GAME CALLED, OR IT SHOULD BE
We’re bleary eyed and weary, tired of hearing about it and wondering, where do we go from here?
In an extensive, not necessarily investigative journalism masterpiece, on 60 Minutes last night former Biogenisis lab owner Anthony Bosch claimed before a national television audience that he was paid $12,000 a month to inject Alex Rodriquez with performance enhancing drugs while developing a program for the Yankees third baseman that would allow him to take drugs right up until shortly before gametime, in the clubhouse and dugout, without being detected. Bosch claimed to have provided Rodriquez with a recipe that would allow him to pass a blood test within a few hours of drug use. He also claimed to have been offered $20,000 dollars a month to leave the country during the Major League Baseball hearings into A-Rod’s appeal of a 211 game suspension, that was reduced to all 162 games and any potential playoff games next season when the arbitrator announced his decision on the appeal on Saturday.
Bosch says he was told he would then recieve another $125,000 dollars when he returned to the country, and claimed a member of the Rodriquez “inner circle” threatened his life if he testified before the hearing. In the face of all this testimony A-Rod, who admitted four years ago to having used P-E-D’s prior to 2004, says he is clean, Major League Baseball is on a witch hunt, and he’s going to take his appeal to federal court.
The chances of the court taking up the matter in the face of a ruling in a process already approved by both Major League Baseball and the players union are slim, but if the court were to act on it, it would allow Rodriquez to subpoena baseball commissioner Bud Selig, who would then be forced to testify, after declining to do so during the hearing.
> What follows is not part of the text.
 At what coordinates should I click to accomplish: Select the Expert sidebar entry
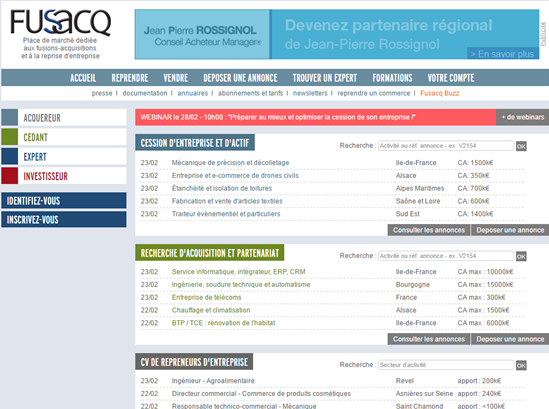(64, 157)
Interstingly, Bosch claimed drug use in major league baseball was still wide spread, but no one thought to ask him, if he knows that to be true, and, as long as he’s already outed A-Rod, who are the other players he’s had similar experiences with? Amid those allegations Selig, who showed bad form by appearing on the 60 Minutes piece, along with Major League Baseball chief operating officer Rob Manfred, looks at the A-Rod case as the one that will allow him to step away from the game as the man who cleaned it up. In reality, more than A-Rod, more than Barry Bonds, Roger Clemens or Mark McGwire, Selig, with his “look the other way as long as the turnstiles keep spinning” approach, is the man most responsible for baseball’s “steroid era” and should always be remembered as such.
A-Rod has never tested positive and the documents provided by Bosch mention no banned substances, though Bosch says at least a half dozen of them are in there, but in code. Alex may really believe he was treated shabbily by the process but, for everyone’s sake, it’s time for him to take his ball and glove and go home. His reputation is beyond saving, all that’s left to save is the remainder of his contract with the Yankees. While he would still be allowed to attend spring training, the Yankees should take the 25 mil in A-Rod money that comes off their salary cap, use it to fill their starting rotation and tell A-Rod to stay home, even work out a buy out on the remainder of his contract.
We’ve put up with this long enough. One more round of “He said-he said” won’t serve anyone well, most especially not the fans, who are 33 days from pitchers and catchers and just want to get on with baseball.
With a comment from the sports world, I’m Scott Gray.